32), and a summing means (SN, 32), the summing means comprising: a first input for receiving a third electrical signal having an electrical audible signal acoustically reproduced by the piezoelectric plate; A second input for receiving the filtered electrical signal; a means for subtracting the filtered electrical signal from the third electrical signal to generate the first electrical signal; An earphone having the first input and an output operatively connected to generate an audible and audible signal by the piezoelectric plate. 6. A piezoelectric plate (25) having a first input for inputting a first electrical signal and having at least one mechanical resonance frequency band, and attached to said plate for movement of said plate. A communication device comprising a sensing element (24) having a first output that outputs a second electrical signal substantially in proportion to the mechanical resonance frequency for stabilizing the first signal. An electric filter (A4, A4) for generating a filtered signal from the second electric signal for the purpose of compensating a band.
32), and a summing means (SN, 32), the summing means comprising: a first input for receiving a third electrical signal having an electrical audible signal acoustically reproduced by the piezoelectric plate; A second input for receiving the filtered electrical signal; a means for subtracting the filtered electrical signal from the third electrical signal to generate the first electrical signal; A communication device comprising: a first input and an output operatively connected to generate an acoustic and audible signal by a piezoelectric plate. 7. A piezoelectric plate (25) having a first input for inputting a first electrical signal and having at least one mechanical resonance frequency band, and attached to said plate for movement of said plate.
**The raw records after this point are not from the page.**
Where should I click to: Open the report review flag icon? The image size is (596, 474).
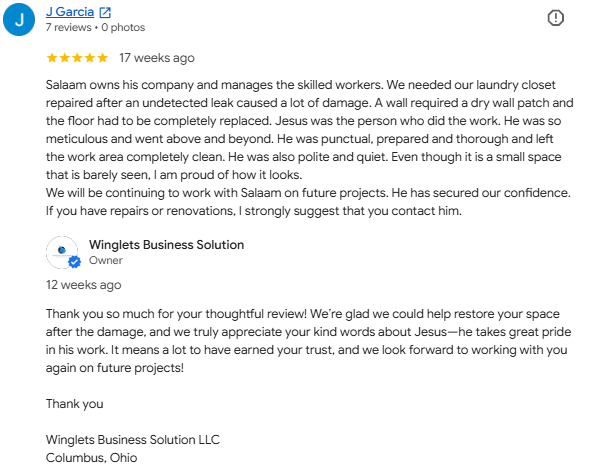(555, 18)
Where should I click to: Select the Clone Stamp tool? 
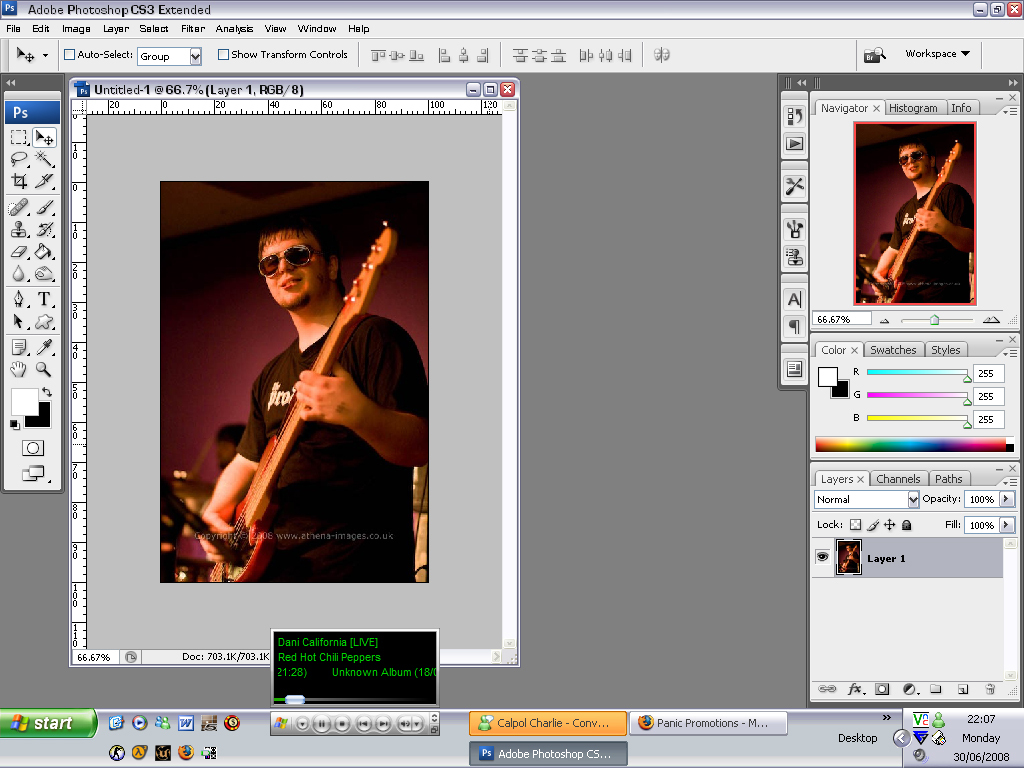(x=19, y=229)
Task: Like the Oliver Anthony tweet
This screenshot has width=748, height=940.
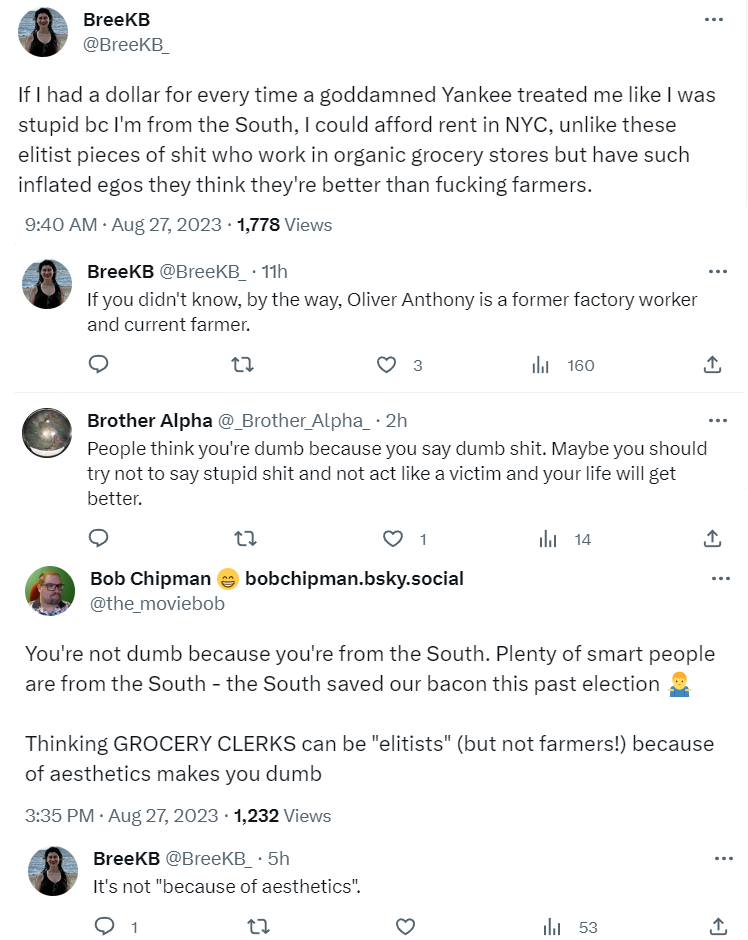Action: (x=387, y=365)
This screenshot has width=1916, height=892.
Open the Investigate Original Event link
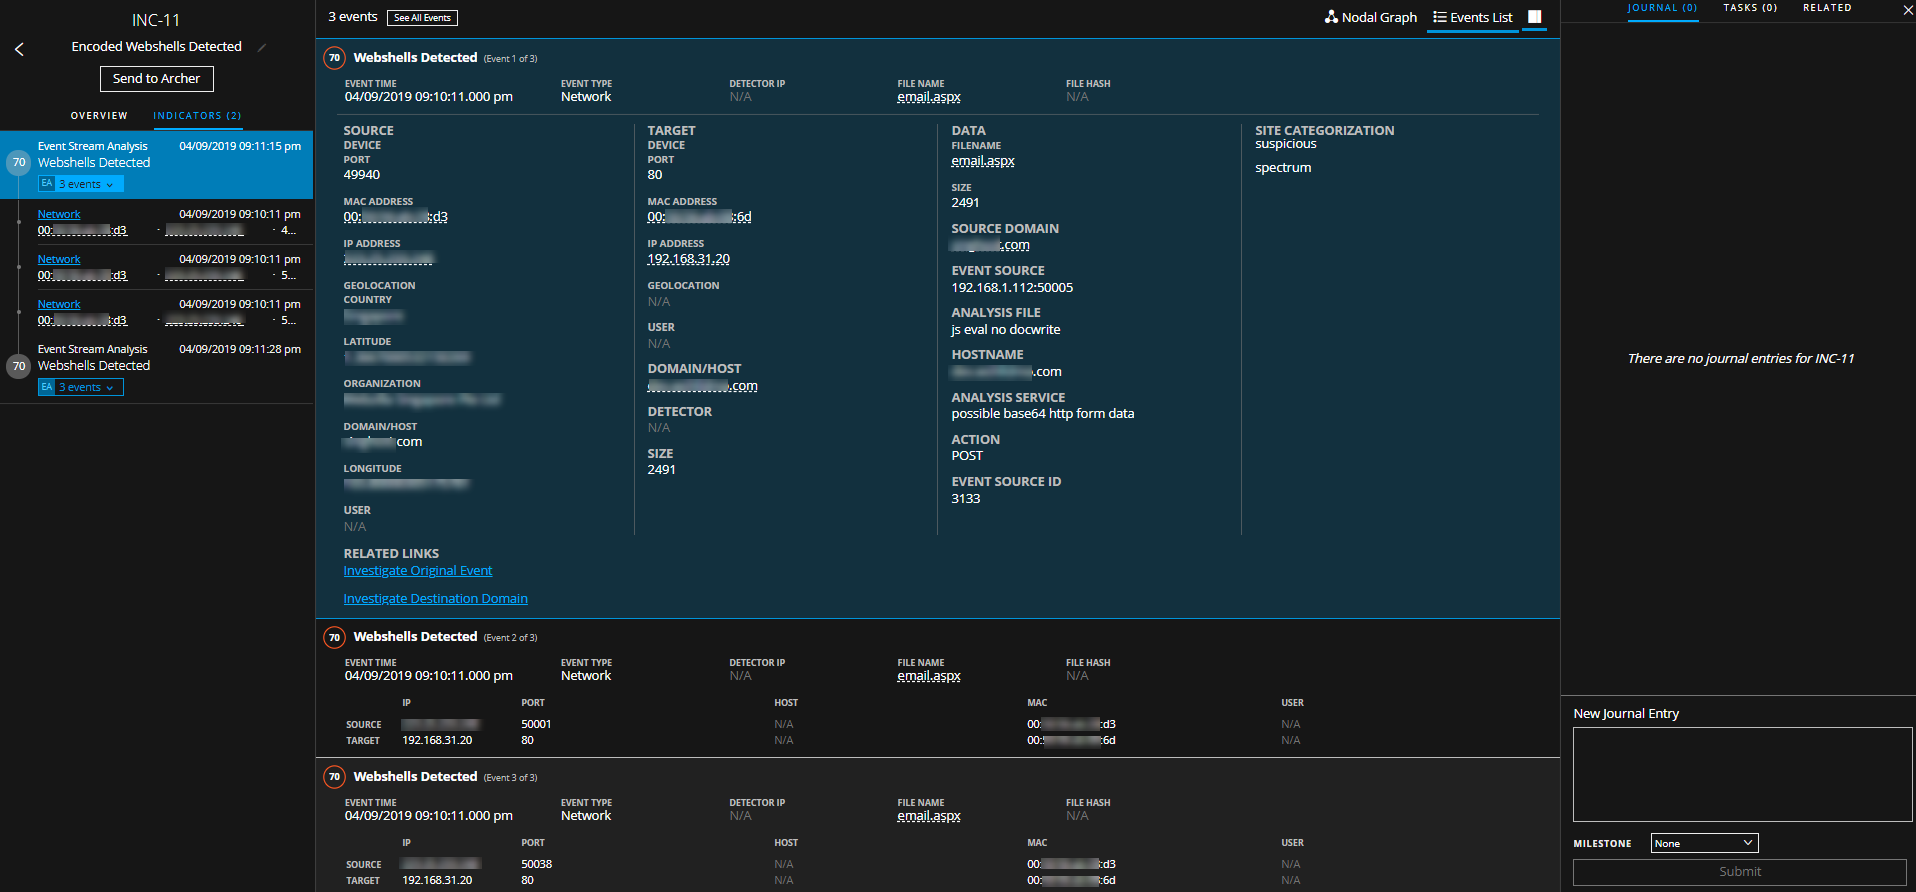[x=418, y=571]
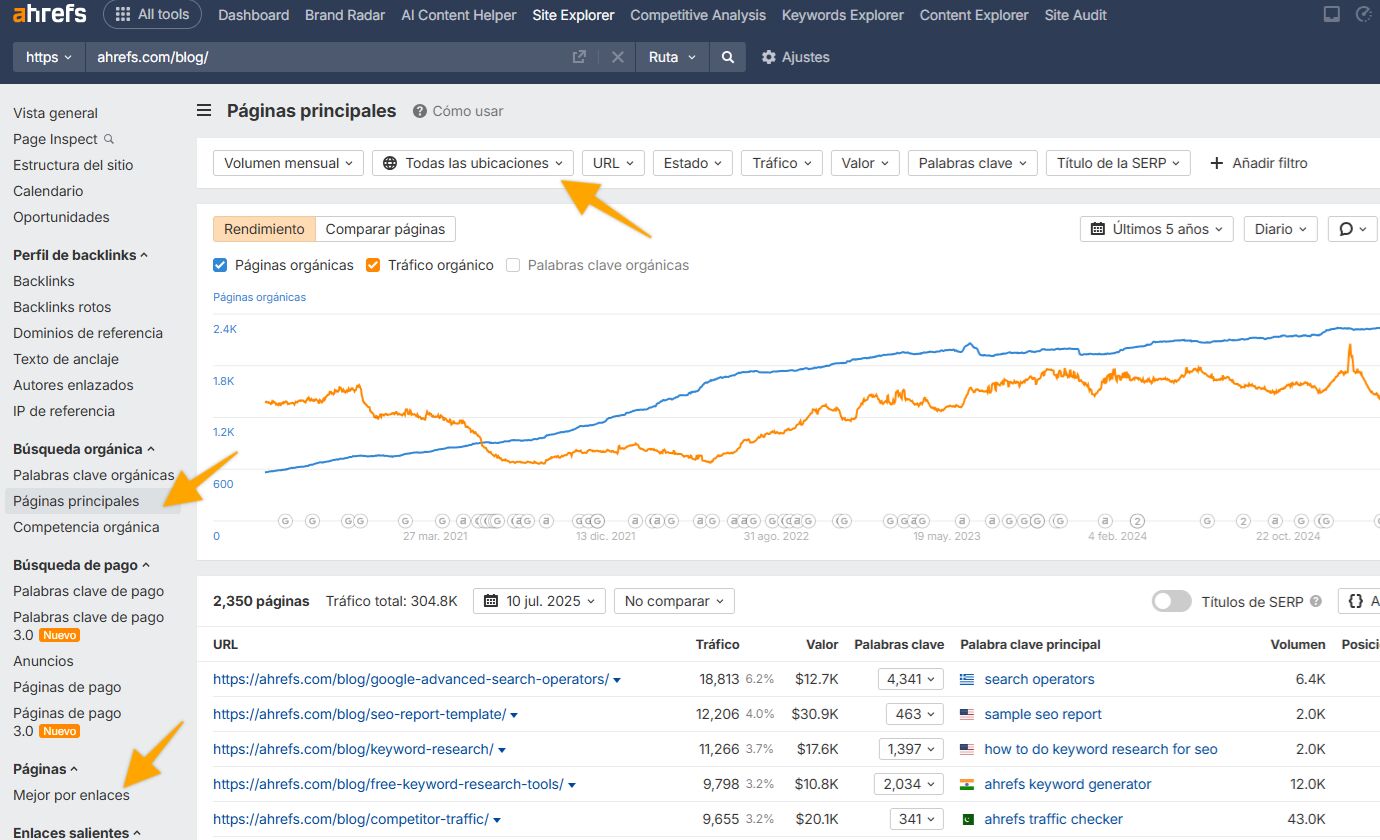Toggle the sidebar hamburger menu icon

[204, 111]
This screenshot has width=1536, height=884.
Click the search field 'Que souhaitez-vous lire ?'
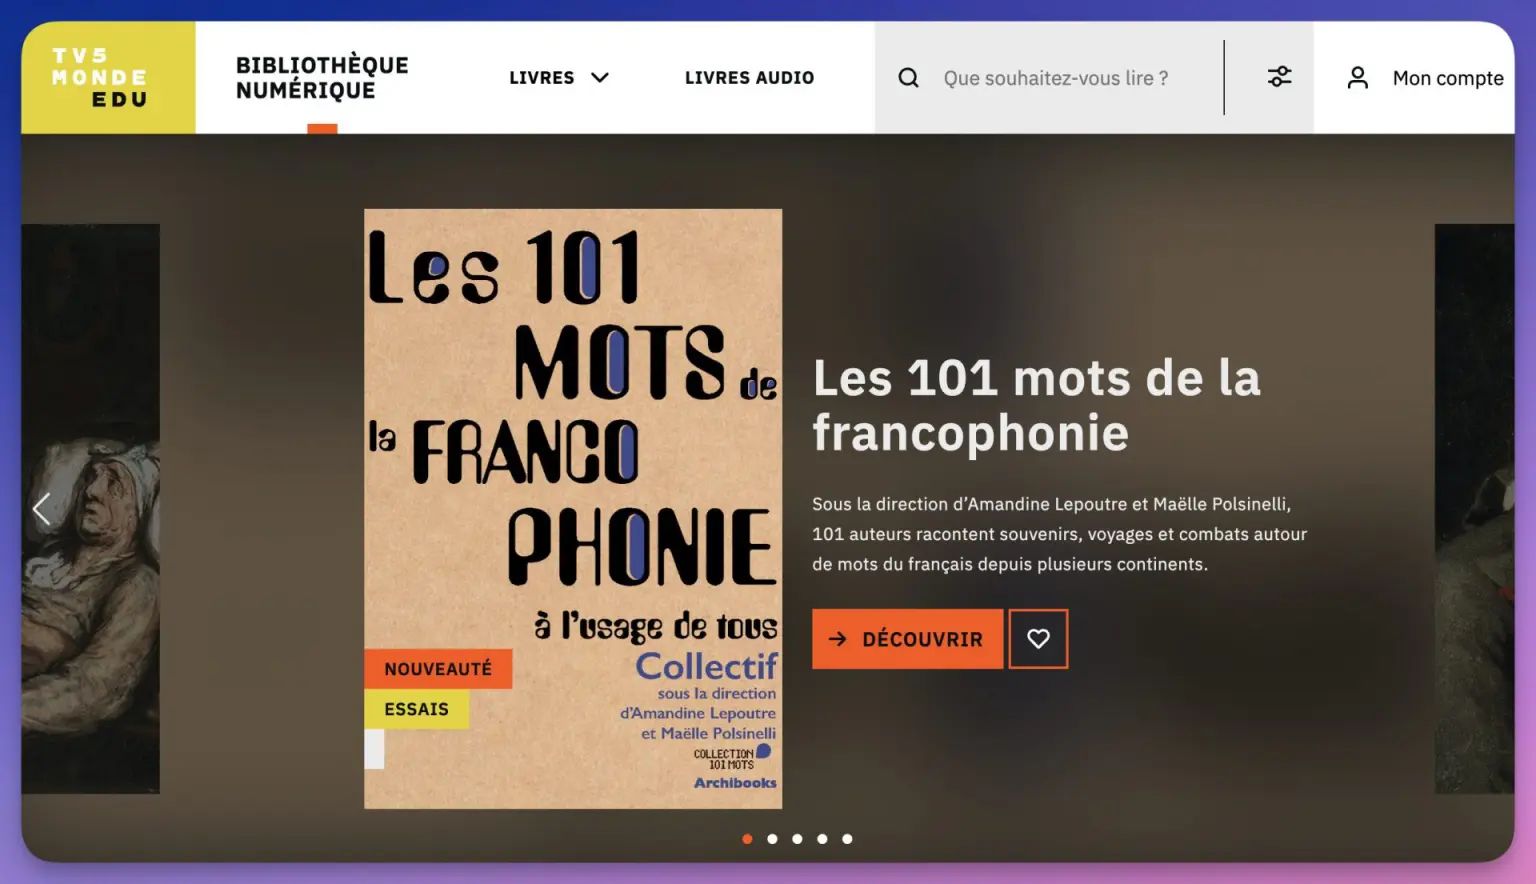(x=1075, y=78)
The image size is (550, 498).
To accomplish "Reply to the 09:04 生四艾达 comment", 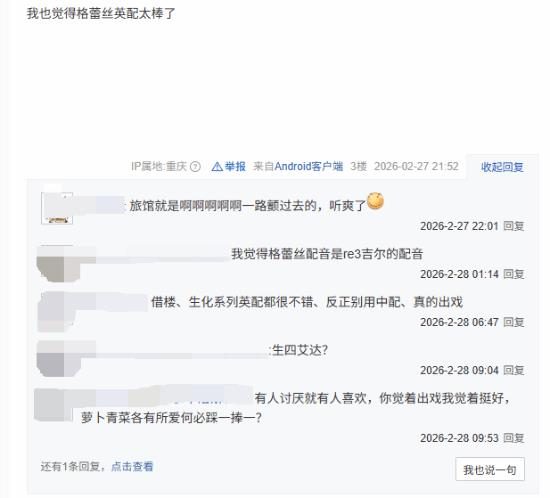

An ultrasound device comprising a sensing element (24) having a first output that outputs a second electrical signal substantially in proportion to the mechanical resonance for stabilizing the first signal. An electrical filter (A4, A4) for generating a filtered signal from the second electrical signal for the purpose of compensating a frequency band;
32), and a summing means (SN, 32), the summing means comprising: a first input for receiving a third electrical signal having an electrical audible signal acoustically reproduced by the piezoelectric plate; A second input for receiving the filtered electrical signal; a means for subtracting the filtered electrical signal from the third electrical signal to generate the first electrical signal; An ultrasonic device having the first input and an output operatively connected to generate an acoustic and audible signal by a piezoelectric plate.